Еще бы не помнить! Чалтырь — это был аэродром подскока. Мы прилетели сюда и должны были, заправившись, лететь ближе к линии фронта. Но началась сильная гроза и ливневый дождь. Ветер с силой кидал потоки воды в стороны. Самолеты с уже подвешенными бомбами трясло от этих диких порывов. А черное небо то и дело раскалывали ослепительные зигзаги молний, за которыми почти без перерыва следовали раскаты грома. Мы безуспешно прятались от дождя под плоскостями наших «ласточек». Взлетать же в такую погоду было нельзя.

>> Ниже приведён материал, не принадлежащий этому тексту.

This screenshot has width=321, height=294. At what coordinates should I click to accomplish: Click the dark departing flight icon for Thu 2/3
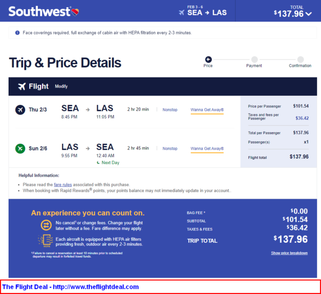(20, 110)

А совсем недалёко от нашей площадки проходила дорога, по которой шли в наступление фашисты. Шум грозы перекрывал и грохот канонады, и лязг танковых гусениц.
Что может быть хуже чувства бессилия? Мы не могли ни улететь к фронту, ни вернуться на основной аэродром. Любой немецкий танк мог свернуть на нашу площадку, и мы для него были бы отличной мишенью… Только на рассвете гроза и ливень стихли. Мы взлетели чуть не на глазах у противника. Маскируясь, на бреющем полетели на точку базирования, опасаясь нарваться в воздухе на вражеские истребители. Внизу дымилась поруганная, истоптанная фашистскими сапогами земля. Сердца сжимались от боли и ярости… Да, такие ночи не забываются!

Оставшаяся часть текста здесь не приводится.